How do you replace the battery?

In my Mazda Miata, the battery is located in the trunk. It is located there because there is no room for it in the engine compartment, so I guess it makes sense. Whether the battery is located in the engine compartment or the trunk, the same rules apply when replacing it. Remember, sulphuric acid is explosive, so take care not to generate any sparks during the replacement process. Let's take a look at the steps involved:

  • Safety First: If possible, park the vehicle on level ground and wear safety glasses and gloves to protect your eyes and hands.
  • Locate the Battery: Open the car hood or trunk (Mazda Miata) and locate the battery. It is usually pretty easy to find and accessible, as it needs to be replaced periodically.
  • Disconnect the Negative Terminal (-): This is a crucial step to avoid any short circuits and sparks that could create a safety issue. Disconnect the cables from the battery using the proper wrench, starting with the negative terminal. It is sometimes recommended that you tie off the negative terminal cable so that it does not accidentally come into contact with the negative terminal post (black) during removal.
  • Disconnect the Positive Terminal (+): Using the same wrench, disconnect the positive cable from the positive terminal (red).
  • Remove the Battery: A bracket holds the battery in place, and the design will vary depending on the manufacturer. Remove this bracket, clamp a vice grip onto one of the terminal posts, and lift the battery out of the battery compartment. The battery may be pretty heavy depending on the vehicle, so use caution when removing it.
  • Prepare the New Battery: To ensure the new battery is correct, simply place them side-by-side to ensure the size is the same and the terminals are correctly situated on the battery. If you consulted a guide at the parts store before buying it, it should be the correct battery for your vehicle.
  • Install the New Battery: Assuming the battery is physically correct, clamp the vice grips on a battery terminal post, place the battery in the tray, secure it with the original clamp, and remove the vice grips.
  • Connect the Cables: Always connect the positive cable (red) first. Sometimes, the terminal connector at the end of the cables may have some corrosion. If there is corrosion, clean that off before connecting to the battery terminal, as this will ensure a good tight connection. Now, connect the negative (black) cable to the negative terminal. Putting a dab of grease on each terminal post after you connect the cable to the terminal post is a good idea to prevent corrosion.
  • Car Battery Coding: You may need to code the new battery for some vehicles. This can be done using an OBD2 scanner to tell the vehicle's ECM that a new battery has been installed. You will also need to reset your clock and any other electronic devices that were temporarily disconnected from power during the battery replacement.

Key Takeaways

Replacing a battery is a very straightforward process and can easily be handled by a DIYer.
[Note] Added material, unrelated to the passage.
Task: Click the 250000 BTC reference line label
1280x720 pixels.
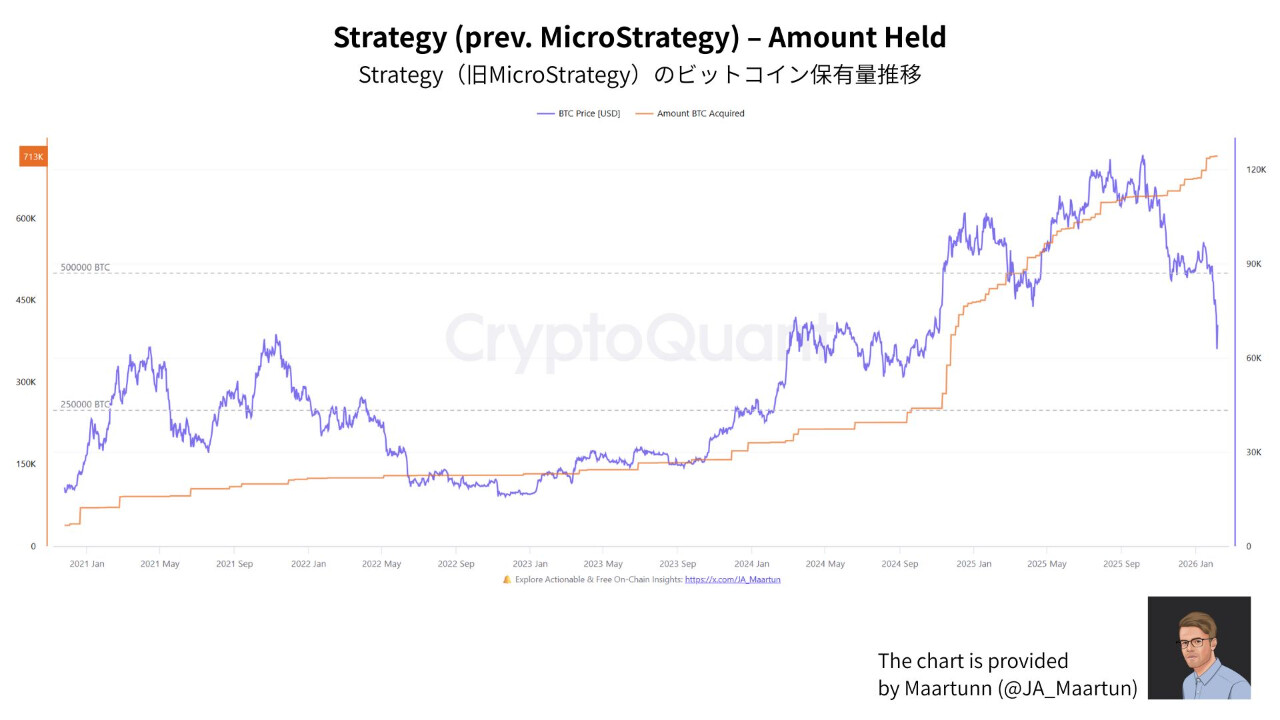Action: [85, 405]
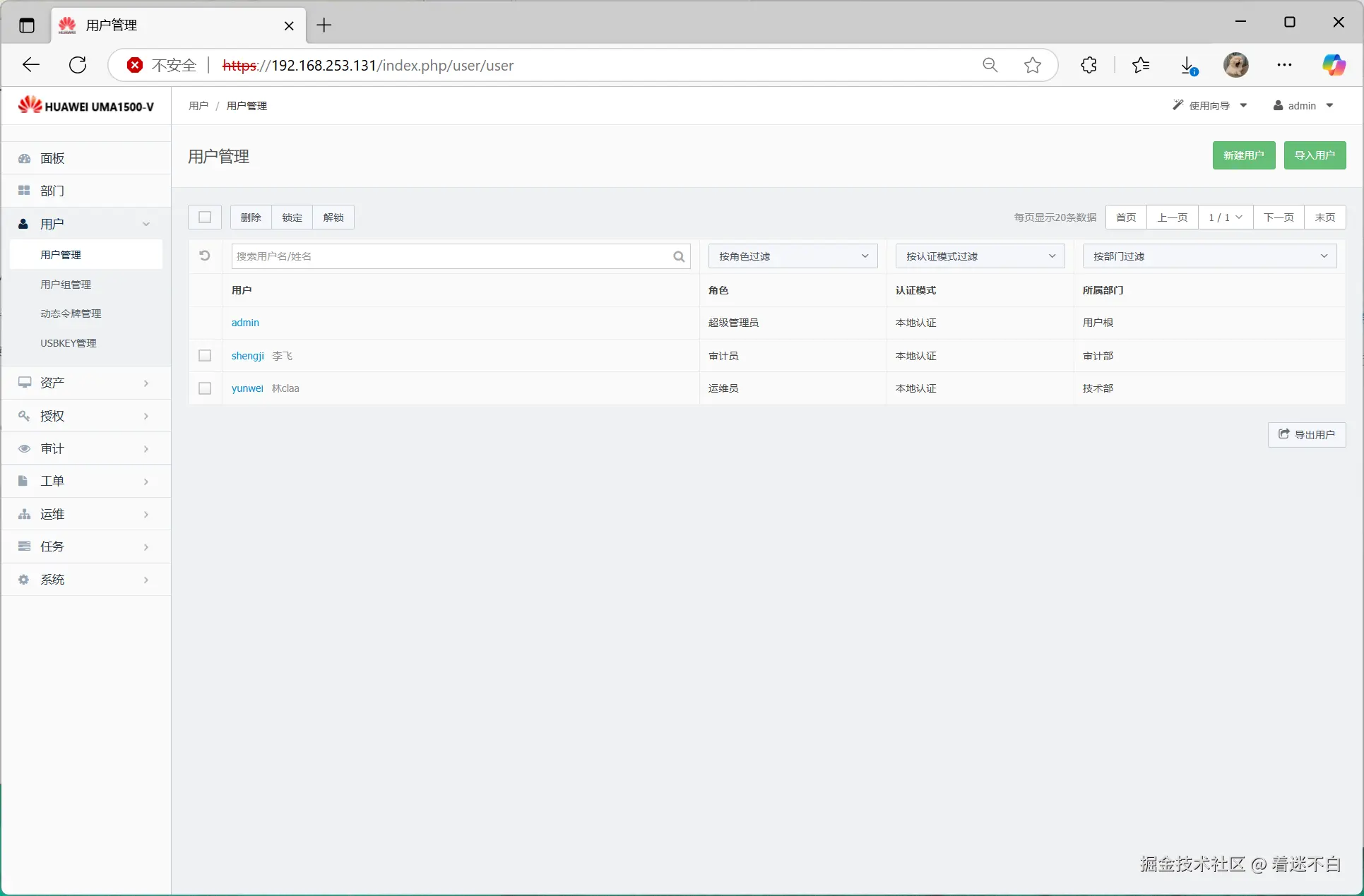
Task: Click the refresh icon beside the search field
Action: click(x=205, y=256)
The typical cost to have a shop replace a battery is approximately $290-$300 (labor $40-$55 and battery $250). The DIY cost is the battery cost only $250, so the DIY savings is about $50 (labor). There is no specific replacement interval for batteries. However, some factors can affect their longevity, including how often you start your vehicle, the climate in your area, and how you maintain the starting and charging system.
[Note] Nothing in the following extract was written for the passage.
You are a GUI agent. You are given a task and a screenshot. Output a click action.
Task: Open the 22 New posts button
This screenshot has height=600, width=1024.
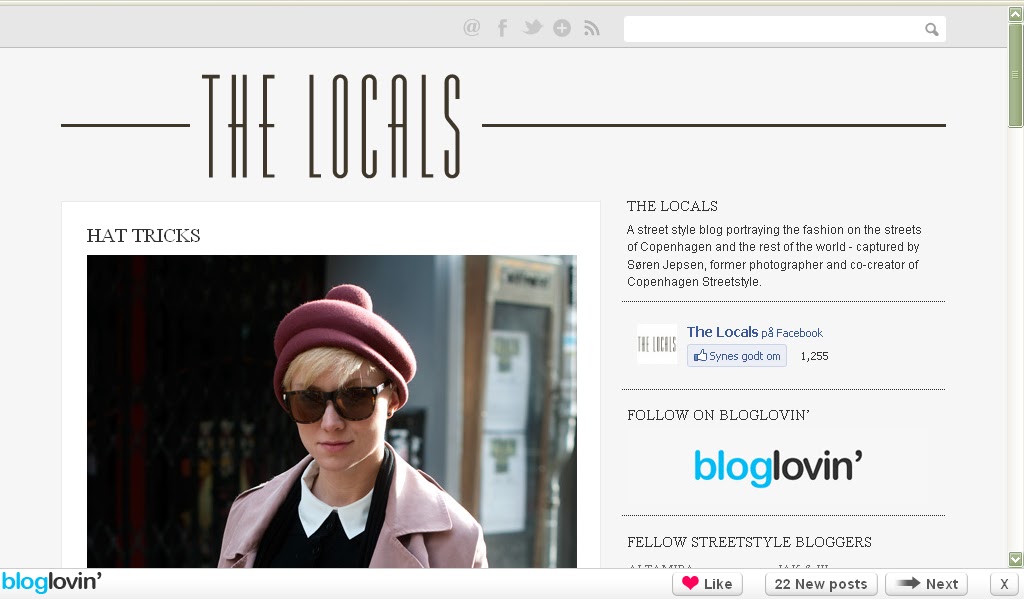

If you notice any potential failure warning signs associated with your battery, you must take action as soon as possible. If you observe any warning signs of an imminent failure, you will usually have some time to react and prepare for the replacement. If you ignore the warning signs, you may, at best, get stranded, or worse, you could experience a complete failure of all your vehicle's electronics. Using your OBD scanner to periodically check your battery status or get it checked by an experienced service technician is always a good idea.